# what style of hook for steelhead ?



## DCampbell (Jul 17, 2015)

I thought most preferences for the hooks people use were only for quality. I started doing some investigating and found out how wrong I was ! I bought Gamakatzu Octopus hooks based upon the popular opinion. I see that Octopus is a style of hook not a brand name. it seems after some research that a Circle hook maybe what I should have bought, not that the Octopus hooks wont work. I also bought some Blackbird hooks . sizes were 6s and 8s. I wish there was a Sticky on which hooks to use and why, lol. I want to Drift fish and float fish. 

Can anyone explain how to measure a hook so I can make sure I am legal ? do I measure the distance between the point and the shank ? I see some people use a wide Gap hook. The hook can be as long and as big as you want as long as the tip to shank is right?


----------



## danthebuilder (Nov 22, 2011)

I use the gamakatsu octopus hook size 6. The red ones. Not the painted ones. The painted ones the paint chips off and it adds abrasion to your line in the eyelet. If you got the painted ones already. Its not a big deal just retire the hooks once you see the paint chipping.

As for how to measure a hook. You just measure the gap at the very end of the tip of hook to the shaft on the other side of the gap.


----------



## Julez81 (Feb 6, 2009)

There is a float fishing/ center pinning sub forum that could have some useful information. I think you did well with your hook choice for fishing spawn, beads, shrimp, and worms as well as drifting wobble glos. Some like to use strong Steelhead float jigs (like Jammin) for waxies or spawn too. Fwiw I am currently using Beau Mac Octs size 6 for floating, drifting, soaking, and bait diving. I used to use the Gami and still would.


----------



## METTLEFISH (Jan 31, 2009)

Are you sure you want a circle hook? Steelhead are known for dropping the bait, waiting for the circle to set may cost you fish. Also, with Octopus style hooks, you'll need to learn to snell. It's worth the effort, Snelled hooks dig on the bite, and a snelled hook is a very - very strong connection to the line.


----------



## redneckman (Dec 7, 2005)

I used to run gams, but was losing fish. Switched to VMC octopus #6s for spawn bags or #8s for bags/beads. I really like the VMC hooks!


----------



## Multispeciestamer (Jan 27, 2010)

I use ravens mostly size 6 specialist and wide gaps, I have used the gami octopus hooks but found them to be weak, small mustads were even worse. Black birds I have heard lots of bad reports on as well but have not tried. I picked up some owners in size 6 that ill be running all fall was like $14 for a 50 pack which wasn't terrible. I have also heard good things about the Daiichi steelhead sized hooks.


----------



## METTLEFISH (Jan 31, 2009)

redneckman said:


> I used to run gams, but was losing fish. Switched to VMC octopus #6s for spawn bags or #8s for bags/beads. I really like the VMC hooks!

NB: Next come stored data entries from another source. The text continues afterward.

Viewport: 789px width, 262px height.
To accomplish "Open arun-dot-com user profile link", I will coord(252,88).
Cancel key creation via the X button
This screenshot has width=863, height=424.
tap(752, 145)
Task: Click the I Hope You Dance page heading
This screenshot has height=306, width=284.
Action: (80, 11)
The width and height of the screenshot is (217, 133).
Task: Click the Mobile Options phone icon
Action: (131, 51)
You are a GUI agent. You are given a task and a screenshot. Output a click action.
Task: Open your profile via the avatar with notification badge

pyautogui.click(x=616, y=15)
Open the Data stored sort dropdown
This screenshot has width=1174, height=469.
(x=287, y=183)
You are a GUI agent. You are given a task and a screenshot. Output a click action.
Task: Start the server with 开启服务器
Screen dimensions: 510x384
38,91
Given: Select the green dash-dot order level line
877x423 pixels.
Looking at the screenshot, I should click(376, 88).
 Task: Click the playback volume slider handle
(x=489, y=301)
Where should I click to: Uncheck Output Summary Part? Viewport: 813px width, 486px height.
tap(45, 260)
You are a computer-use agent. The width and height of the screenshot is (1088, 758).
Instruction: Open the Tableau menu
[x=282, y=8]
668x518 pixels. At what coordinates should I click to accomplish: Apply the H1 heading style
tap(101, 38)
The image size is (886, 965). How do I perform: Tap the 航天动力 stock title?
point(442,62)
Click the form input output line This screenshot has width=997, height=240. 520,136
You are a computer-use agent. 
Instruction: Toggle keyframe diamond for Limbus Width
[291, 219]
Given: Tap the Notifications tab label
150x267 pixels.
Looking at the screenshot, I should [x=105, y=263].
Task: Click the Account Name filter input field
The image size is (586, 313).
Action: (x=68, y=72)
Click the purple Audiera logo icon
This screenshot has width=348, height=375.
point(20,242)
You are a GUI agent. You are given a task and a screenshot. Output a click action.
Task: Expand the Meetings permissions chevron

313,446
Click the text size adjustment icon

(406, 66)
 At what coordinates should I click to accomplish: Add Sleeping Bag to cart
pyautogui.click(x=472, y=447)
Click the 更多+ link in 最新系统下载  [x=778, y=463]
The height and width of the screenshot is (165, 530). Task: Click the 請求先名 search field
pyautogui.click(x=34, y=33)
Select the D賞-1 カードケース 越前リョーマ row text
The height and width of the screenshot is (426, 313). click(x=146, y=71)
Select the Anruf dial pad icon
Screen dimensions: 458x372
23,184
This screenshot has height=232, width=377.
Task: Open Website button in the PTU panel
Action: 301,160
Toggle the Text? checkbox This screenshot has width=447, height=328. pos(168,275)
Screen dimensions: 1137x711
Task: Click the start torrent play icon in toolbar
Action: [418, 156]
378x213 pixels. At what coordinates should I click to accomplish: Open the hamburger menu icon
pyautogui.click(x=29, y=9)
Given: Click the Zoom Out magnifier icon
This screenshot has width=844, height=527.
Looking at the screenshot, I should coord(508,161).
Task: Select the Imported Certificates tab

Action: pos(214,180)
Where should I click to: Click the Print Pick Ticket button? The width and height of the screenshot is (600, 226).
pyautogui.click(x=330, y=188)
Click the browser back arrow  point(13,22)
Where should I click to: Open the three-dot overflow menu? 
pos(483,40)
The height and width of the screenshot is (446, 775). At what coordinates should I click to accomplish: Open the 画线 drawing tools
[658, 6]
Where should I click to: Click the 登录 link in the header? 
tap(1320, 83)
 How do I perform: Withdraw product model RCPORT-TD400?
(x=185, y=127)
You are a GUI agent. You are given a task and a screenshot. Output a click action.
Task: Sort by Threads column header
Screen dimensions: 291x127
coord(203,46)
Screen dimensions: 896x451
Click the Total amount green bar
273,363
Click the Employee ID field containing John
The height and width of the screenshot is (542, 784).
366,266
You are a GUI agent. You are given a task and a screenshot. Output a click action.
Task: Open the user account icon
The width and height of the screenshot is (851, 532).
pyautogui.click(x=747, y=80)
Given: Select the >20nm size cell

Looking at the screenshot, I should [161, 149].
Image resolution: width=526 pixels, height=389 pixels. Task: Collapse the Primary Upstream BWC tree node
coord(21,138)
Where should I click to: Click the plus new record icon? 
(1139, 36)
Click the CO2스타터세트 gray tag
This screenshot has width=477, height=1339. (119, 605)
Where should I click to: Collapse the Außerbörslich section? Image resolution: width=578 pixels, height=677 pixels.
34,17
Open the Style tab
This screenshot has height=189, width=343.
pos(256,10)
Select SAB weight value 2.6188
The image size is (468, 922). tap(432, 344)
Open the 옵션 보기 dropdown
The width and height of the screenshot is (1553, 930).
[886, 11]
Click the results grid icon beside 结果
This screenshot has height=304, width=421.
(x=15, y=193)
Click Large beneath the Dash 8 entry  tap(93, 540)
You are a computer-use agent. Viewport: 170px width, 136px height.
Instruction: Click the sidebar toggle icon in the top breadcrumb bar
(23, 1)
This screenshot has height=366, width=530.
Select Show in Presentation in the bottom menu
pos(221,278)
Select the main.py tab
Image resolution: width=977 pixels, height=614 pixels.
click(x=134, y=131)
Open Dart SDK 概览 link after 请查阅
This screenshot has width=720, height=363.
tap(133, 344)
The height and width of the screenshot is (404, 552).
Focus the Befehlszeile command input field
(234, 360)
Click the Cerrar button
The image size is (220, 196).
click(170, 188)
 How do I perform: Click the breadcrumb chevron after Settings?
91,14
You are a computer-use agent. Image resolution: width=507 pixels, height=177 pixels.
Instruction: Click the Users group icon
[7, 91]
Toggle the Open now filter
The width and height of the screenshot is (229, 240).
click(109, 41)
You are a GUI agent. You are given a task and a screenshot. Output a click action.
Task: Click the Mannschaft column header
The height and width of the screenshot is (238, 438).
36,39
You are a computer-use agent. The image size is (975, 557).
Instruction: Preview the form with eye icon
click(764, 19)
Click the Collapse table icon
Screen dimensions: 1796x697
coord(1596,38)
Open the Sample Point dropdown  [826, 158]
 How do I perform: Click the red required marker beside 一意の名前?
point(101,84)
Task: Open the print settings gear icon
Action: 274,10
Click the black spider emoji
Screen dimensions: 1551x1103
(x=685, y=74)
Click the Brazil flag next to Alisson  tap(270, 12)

I've been using the Gamakatsu's since they came in a little cardboard box with a wax paper liner, no lost fish issues here. Though back then you had to choose carefully by the color of the hook...


----------



## jpmarko (Feb 26, 2010)

Mettlefish is correct. I would avoid circle hooks. Gamakatsu has always served me well. Sticky sharp and strong.


----------



## jjc155 (Oct 16, 2005)

Ive used Gama octopus hooks for years with no problem. No need (for me atleast) to try to invent a better mouse trap, lol

J-


----------



## flyrodder46 (Dec 31, 2011)

Several years ago I tied up a bunch of different flies using a good circle hook in size 8-10, to some extent I feel that they were working fairly well, but you had to be very quick on the hook set after the take. My hook up rate went up on some flies, and down on others, it was basically a tossup in my mind so I do not use them any more for Steelhead, except for the flies I still have left.
As for a brand of Octopus style hooks, I like the Ravens as well as anything, both the Specialist and the Specimen depending on how I am fishing. Tried several different brands, but the Ravens work as well or better than anything else and are not that expensive. 

D


----------



## DCampbell (Jul 17, 2015)

Sounds like I did ok with the red Gamakatzu octopus hooks then, I will try them out . Thanks guys for the responses, I know its basic , but to a newbie every bit of info that you guys are kind enough to share is like Gold !


----------



## DCampbell (Jul 17, 2015)

Sorry for the dbl post. I watched you tube videos for snelling a hook. Can I pre tie some snelled leaders ? if so how long do I make them ?


----------



## Old Whaler (Sep 11, 2010)

[QUOTE=" how long do I make them ?[/QUOTE]

It shouldn't take you long at all...
Just kidding, but seriously, desired leader length will change with factors like current & clarity. With a little practice, you can snell a hook in a few seconds in the dark with cold wet fingers. That way you don't have to store pre-tied leaders that may not even be the length you want. It's a skill worth honing.
Just my .02.


----------



## riverbob (Jan 11, 2011)

In my old age i have got lazy, i like demon circles, (off set shank) for eyes,steel, n cats, in my younger day i used ec 181 bait holders, (for steelies) if i fish with a bobber (witch isn't very often ) i'll use a j hook


----------



## riverbob (Jan 11, 2011)

Old Whaler said:


> [QUOTE=" how long do I make them ?


It shouldn't take you long at all...
With a little practice, you can snell a hook in a few seconds in the dark with cold wet fingers./QUOTE]
x2


----------



## Thebassologist (Jan 2, 2014)

Learn the snell knot!!!!! Very very easy to learn and run yarn. Cheap yet very affected. I only use 2 things, yarn and a certain brand of inline spinner. Ill catch the nastiest salmon that actually "hit" the spinner. And what I love most about this certain spinner, nearly impossible to snag a fish. Yes, I've tried to prove a point to a buddy and didn't even pick up a scale. Sholder to sholder with ppl at allegan dam or anywhere for that matter and I'd have people get pissed, being there for hours not a single fish and i limit in 45 min. What really gets ppl mad is when I let all of my fish go. Yup every single one! Don't eat fish but I LOVE the fight. I won't fish steelhead or salmon with any other lure


----------



## METTLEFISH (Jan 31, 2009)

I must admit that the snell was the toughest to learn for me. Maybe it's because I was imbibing still then. Not many know how to use yarn the right way, it can be and usually is a very very productive method. This past late Winter/spring I could not get them to take it on my favorite spots on the Betsie, however toss in a bag and it was fish on, it was really strange, for 30 years I have had great results with yarn, I tried all color combo's, they just did not want it!


----------